Study Silibinin effects on the improvement of immunogenic chemotherapy in CT26 colon cancer cell line

Abstract

Introduction: Cancer treatment has become a challenge all over the world. Despite immunotherapy is considered as a promising method for treatment of malignancies, it is limited, mainly due to the immunosuppression in tumor microenvironment (TME). Induction of immunogenic cell death (ICD) in cancer cells has been suggested to be an effective strategy to reduce immunosuppression in TME. Many chemotherapeutic agents, including oxaliplatin and some natural compounds have the ability to induce ICD. Silibinin is a flavonoid derived from Silybum marianum seeds that has been shown to have anticancer effects in various cancer models. The most important benefit of silibinin is its low toxicity. Aim: The aim of this study was to investigate the effects of silibinin on enhancing the ICD induced with chemotherapy in colon cancer cells. Methods: The growth inhibitory effect of silibinin was assessed by MTT assay.
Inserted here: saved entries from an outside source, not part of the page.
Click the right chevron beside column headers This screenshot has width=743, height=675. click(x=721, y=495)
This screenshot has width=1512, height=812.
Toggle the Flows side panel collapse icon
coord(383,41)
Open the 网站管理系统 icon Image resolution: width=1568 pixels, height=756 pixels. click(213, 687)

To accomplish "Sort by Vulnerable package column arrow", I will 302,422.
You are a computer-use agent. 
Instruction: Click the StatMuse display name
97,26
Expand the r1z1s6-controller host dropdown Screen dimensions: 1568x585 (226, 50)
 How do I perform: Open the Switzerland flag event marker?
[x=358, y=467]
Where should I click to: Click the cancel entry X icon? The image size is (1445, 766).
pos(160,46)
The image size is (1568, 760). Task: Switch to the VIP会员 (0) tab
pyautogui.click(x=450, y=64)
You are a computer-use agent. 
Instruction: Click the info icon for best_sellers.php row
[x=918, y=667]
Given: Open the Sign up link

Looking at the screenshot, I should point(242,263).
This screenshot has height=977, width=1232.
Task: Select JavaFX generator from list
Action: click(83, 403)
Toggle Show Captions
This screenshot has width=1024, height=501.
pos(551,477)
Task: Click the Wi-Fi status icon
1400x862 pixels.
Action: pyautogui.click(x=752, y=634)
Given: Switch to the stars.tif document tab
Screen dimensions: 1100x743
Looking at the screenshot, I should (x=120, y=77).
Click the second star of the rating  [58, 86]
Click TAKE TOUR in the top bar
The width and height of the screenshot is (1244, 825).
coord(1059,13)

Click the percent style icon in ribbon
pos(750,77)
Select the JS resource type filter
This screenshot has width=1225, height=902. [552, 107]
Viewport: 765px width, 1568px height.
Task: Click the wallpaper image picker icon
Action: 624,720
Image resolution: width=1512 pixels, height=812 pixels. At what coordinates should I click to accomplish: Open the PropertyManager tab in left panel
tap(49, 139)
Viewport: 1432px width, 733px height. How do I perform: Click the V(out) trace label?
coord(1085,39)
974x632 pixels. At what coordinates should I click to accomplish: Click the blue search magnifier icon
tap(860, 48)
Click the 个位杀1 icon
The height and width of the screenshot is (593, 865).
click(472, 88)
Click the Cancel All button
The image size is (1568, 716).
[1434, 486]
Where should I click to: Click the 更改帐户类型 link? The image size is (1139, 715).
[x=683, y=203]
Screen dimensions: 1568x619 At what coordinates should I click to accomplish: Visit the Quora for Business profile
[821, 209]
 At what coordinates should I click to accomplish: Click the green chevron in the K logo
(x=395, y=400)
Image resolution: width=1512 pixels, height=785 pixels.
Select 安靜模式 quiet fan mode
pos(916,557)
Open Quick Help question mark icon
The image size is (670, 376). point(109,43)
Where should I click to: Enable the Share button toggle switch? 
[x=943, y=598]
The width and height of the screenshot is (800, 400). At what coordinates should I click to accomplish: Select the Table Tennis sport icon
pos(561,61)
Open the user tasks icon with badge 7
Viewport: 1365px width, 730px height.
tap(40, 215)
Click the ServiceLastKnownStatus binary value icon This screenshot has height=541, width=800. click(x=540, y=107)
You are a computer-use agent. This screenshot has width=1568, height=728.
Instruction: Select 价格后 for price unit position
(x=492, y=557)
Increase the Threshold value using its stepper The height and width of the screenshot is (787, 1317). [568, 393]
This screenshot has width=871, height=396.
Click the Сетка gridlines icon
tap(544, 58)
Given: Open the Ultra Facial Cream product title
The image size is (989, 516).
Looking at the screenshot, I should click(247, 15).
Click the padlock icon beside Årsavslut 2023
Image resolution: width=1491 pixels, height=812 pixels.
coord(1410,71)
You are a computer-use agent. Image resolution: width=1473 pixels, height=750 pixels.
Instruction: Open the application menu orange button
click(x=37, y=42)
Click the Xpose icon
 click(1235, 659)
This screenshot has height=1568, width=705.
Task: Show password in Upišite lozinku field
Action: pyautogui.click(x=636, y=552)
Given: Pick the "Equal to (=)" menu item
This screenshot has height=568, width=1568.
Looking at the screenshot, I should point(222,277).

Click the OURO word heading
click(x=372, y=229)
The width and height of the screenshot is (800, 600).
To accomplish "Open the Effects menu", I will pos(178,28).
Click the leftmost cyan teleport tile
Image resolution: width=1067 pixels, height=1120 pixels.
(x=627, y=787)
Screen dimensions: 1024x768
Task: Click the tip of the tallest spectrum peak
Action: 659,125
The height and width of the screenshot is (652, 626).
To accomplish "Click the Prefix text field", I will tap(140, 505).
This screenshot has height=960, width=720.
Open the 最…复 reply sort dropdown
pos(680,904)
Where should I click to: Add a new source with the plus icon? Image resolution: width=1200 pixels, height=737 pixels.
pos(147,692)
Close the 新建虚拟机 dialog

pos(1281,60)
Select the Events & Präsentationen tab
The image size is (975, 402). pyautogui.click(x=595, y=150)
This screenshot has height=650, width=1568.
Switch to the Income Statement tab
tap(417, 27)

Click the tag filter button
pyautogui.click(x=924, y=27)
Annexin V/PI staining was used to evaluate the induction of apoptosis. Calreticulin (CRT) cell surface expression was assessed by flow cytometry. The level of High Mobility Group Box 1 (HMGB1) and Heat Shock Protein (HSP70) in the cell supernatant was measured by ELISA. Results: Silibinin significantly inhibited the growth of CT26 cells with IC50 being 105.8 µM. Silibinin increased the growth inhibitory effects of oxaliplatin in CT26 with CI being 1.07 indicating an additive effect. Treatment of CT26 with silibinin resulted in induction of an ICD which was indicated by a significant increase in the level of HMGB1 and HSP70 as well as an elevated level of CRT expression. While silibinin montherapy was found to induce ICD in CT26, combination therapy with silibinin and oxaliplatin didn’t result in significantly higher level of ICD in these cells. Conclusion: silibinin as a natural anticancer agent has good potential for inducing ICD.